だからこの時代の六本木は重要だ。 後に東京がハウスやテクノを本格的に受け止めるための身体感覚や、 夜の集まり方や、音に合わせて場を作る感覚は、 すでに1980年代の六本木で育っていたからだ。
1980年代の六本木は、
ディスコの派手さが、
クラブの未来へ少しずつ変わっていく途中だった。
1989年は昭和が終わり、平成が始まる年だった。 そして都市文化の空気としても、 1980年代の六本木が一つの完成を見せる年だったように思う。 夜はまだ明るく、自信に満ち、少し無邪気で、少し行き過ぎていた。
その後の1990年代には、クラブ文化はより音楽志向に、 より細分化され、より洗練されていく。 だがその前に、六本木は1980年代のうちに 「夜を都市の顔にする」という仕事をやり切っていた。
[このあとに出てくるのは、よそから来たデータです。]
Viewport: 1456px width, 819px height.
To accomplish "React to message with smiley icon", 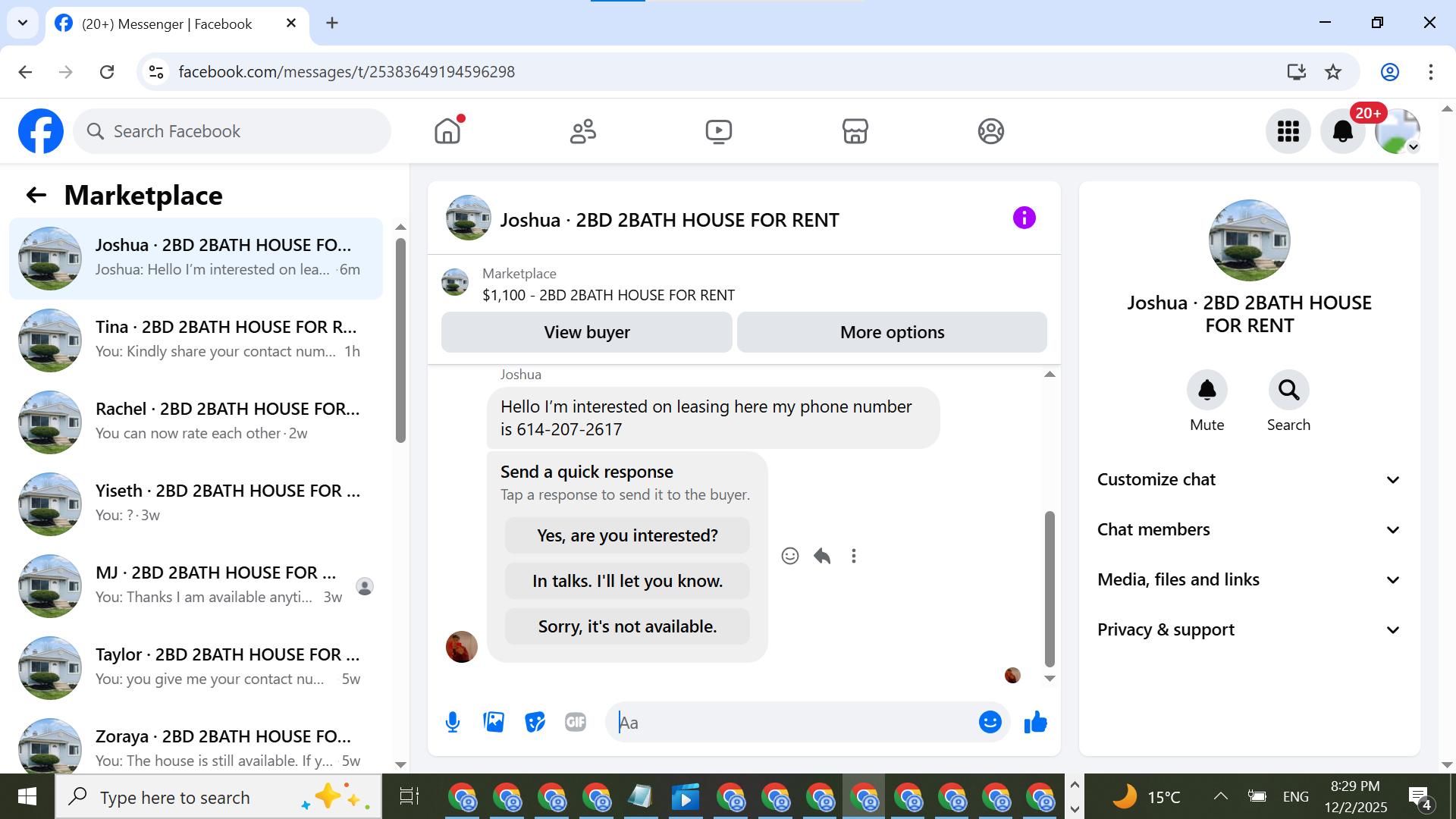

1980年代後半の六本木は、東京の夜の熱が最も見えやすい場所の一つだった。
1990年代のクラブ文化の身体感覚は、1980年代六本木の夜の中ですでに育っていた。
1980年代の六本木が大事なのは、 日本の夜が「ただ遅くまで遊ぶ場所」から 「都市のアイデンティティを演じる場所」へ変わった時代だからだ。
そこには、国際感覚、経済の高揚、見せる文化、 音楽と身体の結びつき、そして街そのもののブランドがあった。 六本木は、その全部を背負っていた。
1980年代の六本木は、単なるバブルの象徴ではない。 それは東京が夜の中で自分をどう見せたかったかの記録でもある。
clubs.co.jp では、この時代の六本木を ディスコの派手さ、国際性、見せる快楽、そして後のクラブ文化の前史として残したい。 そこには、まだ少し無邪気で、でも確実に大都市だった東京がある。